Eksperymenty odsłuchowe
- Zaloguj Zarejestruj się by odpowiadać
Właśnie tego loewe trzeba było sporo podkręcić, aby w zestawieniu z Rapsodiami ruszył w miarę basy.
Mimo to dopiero Onkyo ruszyło tego "gnojka" do roboty, takiej jak mniej więcej to powinno chyba wyglądać :) .
Nie miałem czasu aby pobawić się w ten sam sposób z Altonami 110, bo w nich efektywność jest 92 db, więc powinno to lepiej zabrzmieć w przypadku loewe.
Natomiast tym bardziej chętnie usłyszę co z nimi zrobi Onkyo ;) .
Mam jeszcze w naprawie wzmacniacz Philipsa 2x50 W sinus - też mniej więcej produkcja jak loewe, to zobaczę jak on się sprawi.
Jak na razie generalnie chyba można wysnuć teorię, że wzmacniacz musi mieć co najmniej 50-70 % mocy nominalnej kolumn aby mógł z nich coś wydobyć.
GDN w Rapsodii jest na gumie - przynajmniej u mnie :).

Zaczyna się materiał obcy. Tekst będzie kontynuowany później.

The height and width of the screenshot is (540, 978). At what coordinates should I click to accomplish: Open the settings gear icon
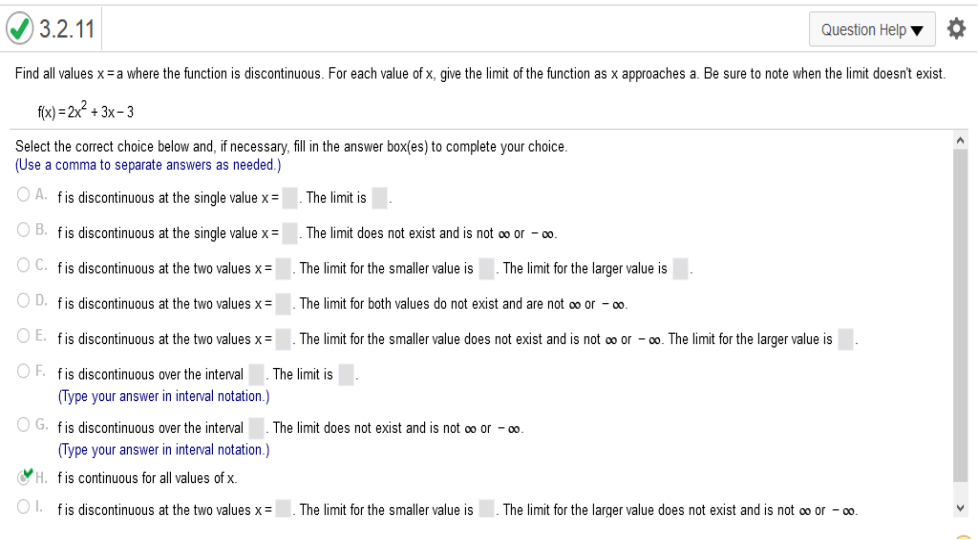956,29
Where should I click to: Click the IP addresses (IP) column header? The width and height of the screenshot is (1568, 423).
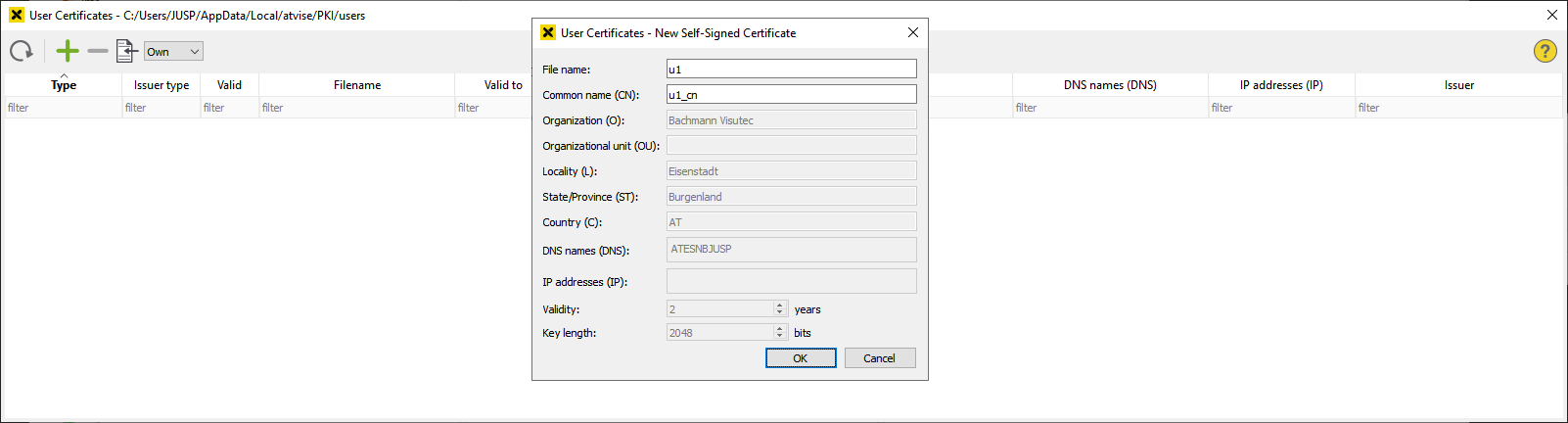[x=1281, y=85]
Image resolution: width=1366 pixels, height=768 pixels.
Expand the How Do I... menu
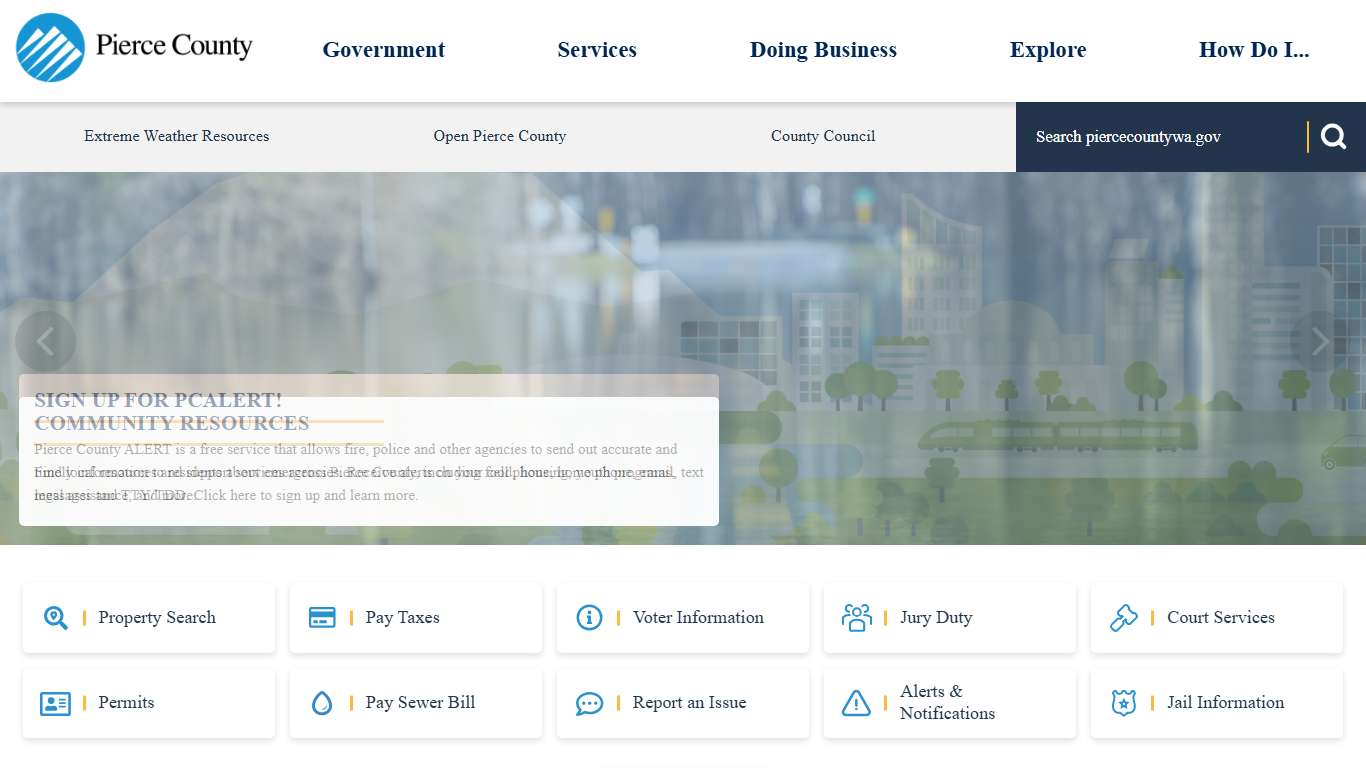[1254, 50]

Zależy jaki wzmacniacz. Są takie co mają dużo mocy a słabo grają, a są takie co z nie pozornych 50W na kanał mało co membran w głośnikach nie urwą :).
Mój ma 2x75W przy 4 Ohm. A kolumny mam 6 Ohm i spokojnie jest je w stanie wysterować.
Bolero 200 których już nie mam też spokojnie dawał radę, choć GDN 20/60/12 są prądożerne i żeby przywalić basem to gałka już na godz. 13 była.
Rapsodie zjadają altony pasmem i kulturą grania, co z tego że altony głośniejsze... Tam są dobrej jakości głośniki i porządna zwrotnica w porównaniu do altonowego prymitywa.
Dlatego rapsodie będą do domu/salonu a Altony do mojej "męskiej jaskini" z mini dyskoteką i warsztatem klasycznych motocykli ;) .
Każdy rodzaj kolumn znajdzie swoje przeznaczenie, zgodne z ich właściwościami.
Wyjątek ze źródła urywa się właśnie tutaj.